If you feel daunted by the idea of preparing pumpkin, don’t worry. With the right technique, it’s straightforward. Begin by washing the pumpkin and drying it thoroughly. For extra stability, cover your chopping board with a damp tea towel before topping and tailing the pumpkin. Next, remove the skin with a knife or peeler and cut the pumpkin in half. Scoop out the seeds and stringy pulp, so that you’re left with just the flesh. To really get the most out of your pumpkin, you can wash, dry and toast its seeds to make a crunchy topping for the soup.

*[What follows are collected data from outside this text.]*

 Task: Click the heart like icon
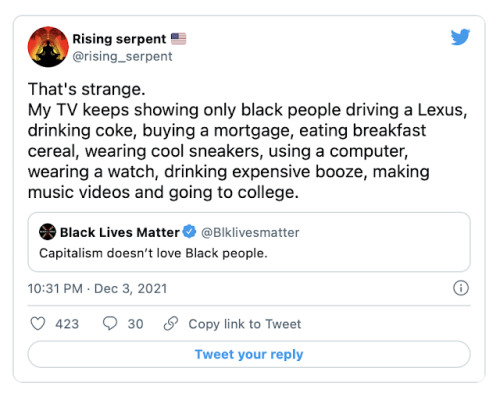(x=38, y=323)
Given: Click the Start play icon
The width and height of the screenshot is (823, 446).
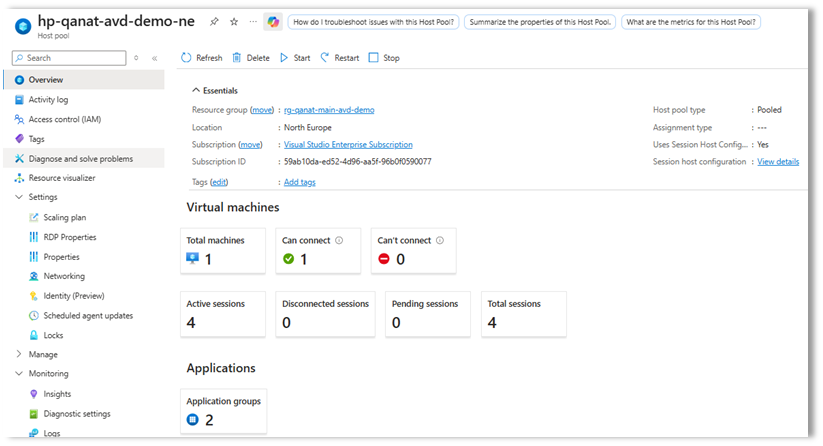Looking at the screenshot, I should pyautogui.click(x=284, y=58).
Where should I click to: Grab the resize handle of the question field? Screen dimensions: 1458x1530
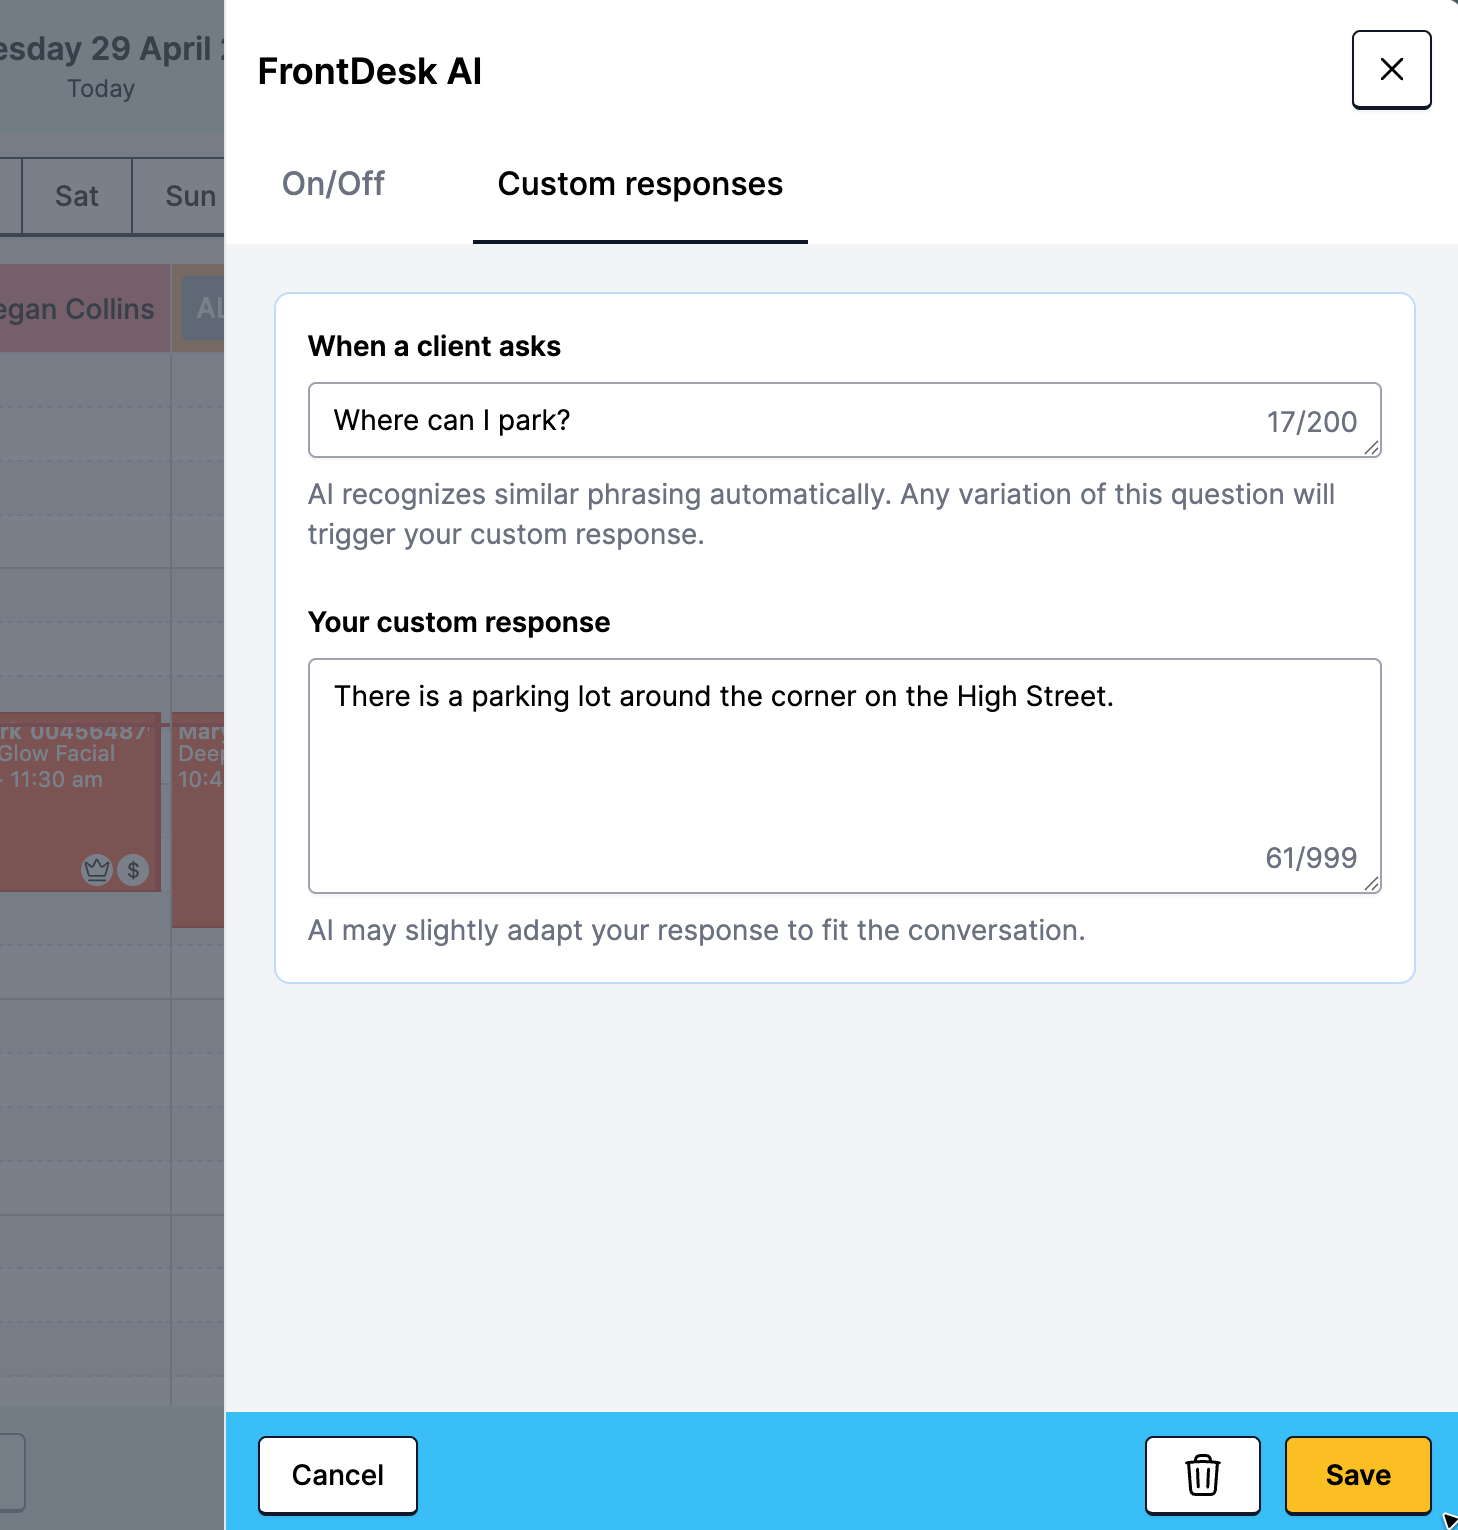pos(1372,448)
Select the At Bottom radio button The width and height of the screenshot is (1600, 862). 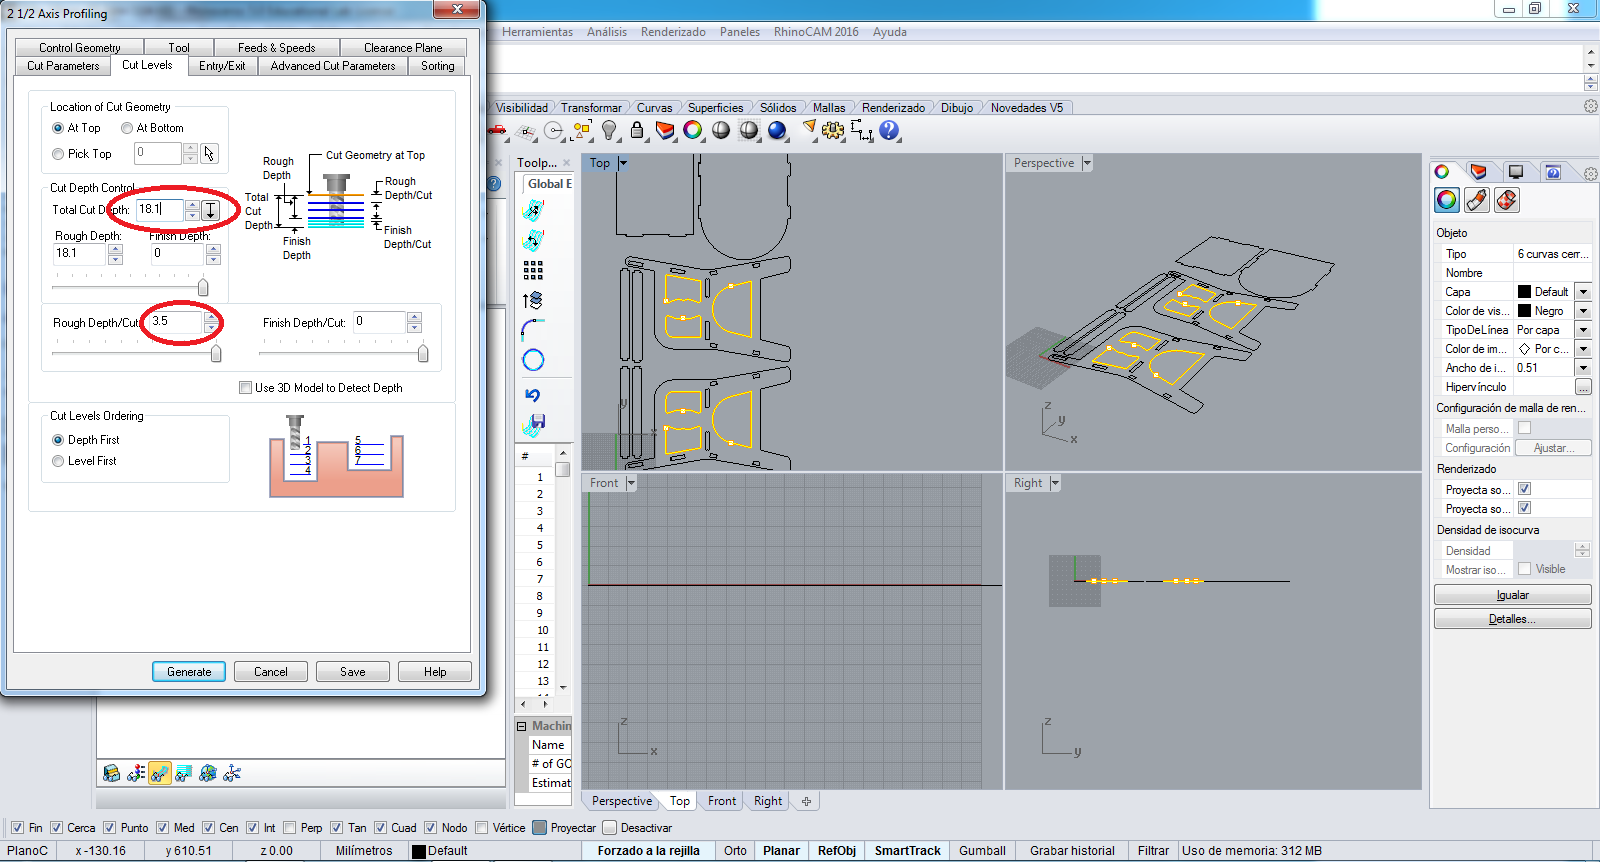pyautogui.click(x=127, y=128)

Pumpkin has few calories: only 26 per 100 g, on average (compare that to 77 for the same amount of potato). To make this pumpkin soup more indulgent, swap the milk for cream – but add it after the soup has been cooked and blended or else it’ll curdle. If you follow a vegan diet, it’s worth noting that unsweetened soya milk and plain soya yogurt are good substitutes for the milk and crème fraiche garnish. The tart flavour of crème fraiche (or Greek yogurt, for a lighter option) and plain soya yogurt creates a pleasing contrast with pumpkin’s sweet, nutty taste.
Our recipe makes enough pumpkin soup to feed the whole family or your kids and their friends before they go trick-or-treating!